Art Woolf is a columnist for VTDigger. He recently retired as an associate professor of economics at the University of Vermont.
Vermont’s unemployment rate fell by more than one percentage point in July to 8.3%, two points below the U.S. July rate and half of what it was in April. That’s a sign of an improving economy.
Still, more than 28,000 Vermonters are officially counted as unemployed, up from 8,150 one year ago and the unemployment rate is still higher than at the depths of the Great Recession in 2009, when it peaked at 6.9%.
We still have a long way to go to get back to what the economy looked like before the pandemic hit the state and nation. In February, Vermont’s unemployment rate was 2.4%. Although official state unemployment rates go back only to the mid-1970s, it is safe to say that Vermont’s rate has not been this high since the Great Depression of the 1930s.
The state’s employers added 5,000 workers to their payrolls in July, bringing total Vermont employment to 278,700. That’s 36,000 fewer than in February. Looking at it in a larger perspective, Vermont’s economy has lost all the jobs employers have created since 1997.
It won’t take 23 years to regain all those jobs (although there is a case to be made that due to our changing demographics, Vermont will never get back to the peak number of jobs we had last year). Although no major Vermont industrial sectors have recovered all the jobs lost during the pandemic, some are getting close to their pre-pandemic levels.
Others, however, are far from where they would be in normal times. The construction industry, which would normally have about 15,000 people working, has only 10,000. Manufacturing is down about 3,000 jobs, or ten percent below where it would normally be in the summer. Retailing has recovered a lot of the jobs lost when almost all retail stores were shuttered, but it is still 3,000 jobs short of where it was a year ago.
The hardest hit sectors are accommodations—hotels, inns, bed and breakfasts—and restaurants and bars. Hotels have 5,600 fewer jobs than they had a year ago, which is more than a 50% loss. Restaurants and bars are down by nearly 10,000, a nearly 50% decline.
Both of those parts of the economy are most affected by the decline in tourism.

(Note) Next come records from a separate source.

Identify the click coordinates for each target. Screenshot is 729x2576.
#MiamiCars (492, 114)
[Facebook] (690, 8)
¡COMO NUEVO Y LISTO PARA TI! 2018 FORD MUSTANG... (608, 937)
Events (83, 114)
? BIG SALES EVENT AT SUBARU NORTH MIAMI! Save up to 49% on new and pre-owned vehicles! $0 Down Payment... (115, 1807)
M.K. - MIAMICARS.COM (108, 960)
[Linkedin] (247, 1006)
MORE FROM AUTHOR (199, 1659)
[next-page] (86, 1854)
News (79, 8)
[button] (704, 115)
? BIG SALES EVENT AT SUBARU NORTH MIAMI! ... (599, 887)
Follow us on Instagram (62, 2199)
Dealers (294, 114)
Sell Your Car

And the restaurant sector is doubly affected because many Vermonters are reluctant to eat out and be close to other people. Add to that the government-imposed restrictions on the number of customers who can be served inside of a restaurant and it’s easy to understand the dire condition of most restaurants and bars, and especially of their employees.
Vermont’s economy is still improving. The number of people applying for unemployment insurance is half the level it was three weeks ago and lower than at any time since early March, although it is still twice the level of a year ago. That’s a sign that firms are healthy enough to keep most people on their payrolls and they think the future looks better than the past.
The number of people receiving unemployment insurance benefits is also falling. Last week, 30,000 Vermonters received state unemployment benefits, down from 40,000 at the end of June and 60,000 in late April and early May.
Barring a major change in the pandemic’s severity, Vermont’s unemployment rate should continue to fall in August (we won’t know until the numbers are released in mid-September) and I think we will see employers add another 5,000 to 10,000 workers to their payrolls this month.